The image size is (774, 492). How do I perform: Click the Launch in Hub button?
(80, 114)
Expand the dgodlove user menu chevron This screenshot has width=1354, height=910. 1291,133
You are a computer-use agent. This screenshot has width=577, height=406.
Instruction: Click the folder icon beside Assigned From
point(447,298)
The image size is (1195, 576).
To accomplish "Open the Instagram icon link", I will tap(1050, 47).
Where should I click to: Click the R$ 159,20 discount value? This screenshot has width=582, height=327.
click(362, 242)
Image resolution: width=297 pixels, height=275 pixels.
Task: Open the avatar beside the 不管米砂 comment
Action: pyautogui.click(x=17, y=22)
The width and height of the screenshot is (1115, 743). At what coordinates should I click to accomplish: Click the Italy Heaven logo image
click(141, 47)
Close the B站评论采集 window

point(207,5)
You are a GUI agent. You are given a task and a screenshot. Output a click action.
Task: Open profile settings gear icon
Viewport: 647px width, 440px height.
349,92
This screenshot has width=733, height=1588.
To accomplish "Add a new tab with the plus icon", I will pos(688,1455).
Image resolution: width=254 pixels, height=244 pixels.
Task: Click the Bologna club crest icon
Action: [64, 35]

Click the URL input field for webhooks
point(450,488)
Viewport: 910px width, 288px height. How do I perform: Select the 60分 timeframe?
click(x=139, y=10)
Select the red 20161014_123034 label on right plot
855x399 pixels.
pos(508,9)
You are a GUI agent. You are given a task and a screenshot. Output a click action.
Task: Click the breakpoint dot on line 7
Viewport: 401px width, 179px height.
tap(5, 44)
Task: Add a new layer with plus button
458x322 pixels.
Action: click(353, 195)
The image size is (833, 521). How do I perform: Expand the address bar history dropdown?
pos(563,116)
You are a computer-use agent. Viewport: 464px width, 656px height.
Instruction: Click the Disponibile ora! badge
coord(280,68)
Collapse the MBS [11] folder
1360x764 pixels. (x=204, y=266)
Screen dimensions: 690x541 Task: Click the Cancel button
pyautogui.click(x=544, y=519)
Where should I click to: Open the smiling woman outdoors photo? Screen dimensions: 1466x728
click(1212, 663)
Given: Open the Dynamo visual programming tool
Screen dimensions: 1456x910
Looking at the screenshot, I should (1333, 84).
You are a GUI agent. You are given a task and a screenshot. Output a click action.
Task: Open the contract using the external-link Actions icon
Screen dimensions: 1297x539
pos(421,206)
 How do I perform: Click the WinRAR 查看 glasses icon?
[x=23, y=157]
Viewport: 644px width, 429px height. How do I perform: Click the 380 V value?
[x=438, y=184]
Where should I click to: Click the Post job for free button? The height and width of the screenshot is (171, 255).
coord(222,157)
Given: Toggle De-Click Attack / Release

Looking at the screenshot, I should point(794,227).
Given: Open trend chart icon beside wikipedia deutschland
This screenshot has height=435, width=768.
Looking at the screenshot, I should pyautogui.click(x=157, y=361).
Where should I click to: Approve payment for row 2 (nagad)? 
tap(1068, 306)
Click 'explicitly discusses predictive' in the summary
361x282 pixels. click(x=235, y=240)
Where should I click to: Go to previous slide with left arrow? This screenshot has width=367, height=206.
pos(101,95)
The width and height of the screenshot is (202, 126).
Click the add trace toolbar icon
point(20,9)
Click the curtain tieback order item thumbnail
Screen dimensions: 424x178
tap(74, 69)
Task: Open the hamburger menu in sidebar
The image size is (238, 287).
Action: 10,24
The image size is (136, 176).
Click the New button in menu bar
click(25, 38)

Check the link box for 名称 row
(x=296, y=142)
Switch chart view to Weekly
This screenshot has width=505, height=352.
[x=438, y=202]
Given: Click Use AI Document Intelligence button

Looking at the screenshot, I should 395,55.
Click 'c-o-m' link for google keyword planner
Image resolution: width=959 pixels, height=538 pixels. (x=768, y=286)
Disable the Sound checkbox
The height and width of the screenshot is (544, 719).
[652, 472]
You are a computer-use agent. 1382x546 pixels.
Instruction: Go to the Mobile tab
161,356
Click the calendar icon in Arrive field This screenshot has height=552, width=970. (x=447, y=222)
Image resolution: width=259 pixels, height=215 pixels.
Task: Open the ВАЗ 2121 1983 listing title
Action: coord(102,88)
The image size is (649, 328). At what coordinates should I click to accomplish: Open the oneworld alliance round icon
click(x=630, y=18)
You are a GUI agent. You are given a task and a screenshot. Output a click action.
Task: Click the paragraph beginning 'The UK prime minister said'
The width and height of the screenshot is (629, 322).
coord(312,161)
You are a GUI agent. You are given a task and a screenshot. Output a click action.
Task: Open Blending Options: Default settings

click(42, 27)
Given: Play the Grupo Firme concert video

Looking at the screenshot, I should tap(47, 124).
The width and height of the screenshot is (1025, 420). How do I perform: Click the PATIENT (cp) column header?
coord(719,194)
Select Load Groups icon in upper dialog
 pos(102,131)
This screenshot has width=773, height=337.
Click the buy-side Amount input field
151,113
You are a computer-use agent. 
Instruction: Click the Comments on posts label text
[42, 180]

┄┄┄┄┄┄

Description of the task: What you give back should be exactly the lines of the data above from the line with "Viewport: 401px width, 179px height." through the line with "You are a computer-use agent. Viewport: 464px", both of those included, and nothing more.

Answer to this exercise:
Viewport: 401px width, 179px height.
tap(5, 44)
Task: Add a new layer with plus button
458x322 pixels.
Action: click(353, 195)
The image size is (833, 521). How do I perform: Expand the address bar history dropdown?
pos(563,116)
You are a computer-use agent. Viewport: 464px width, 656px height.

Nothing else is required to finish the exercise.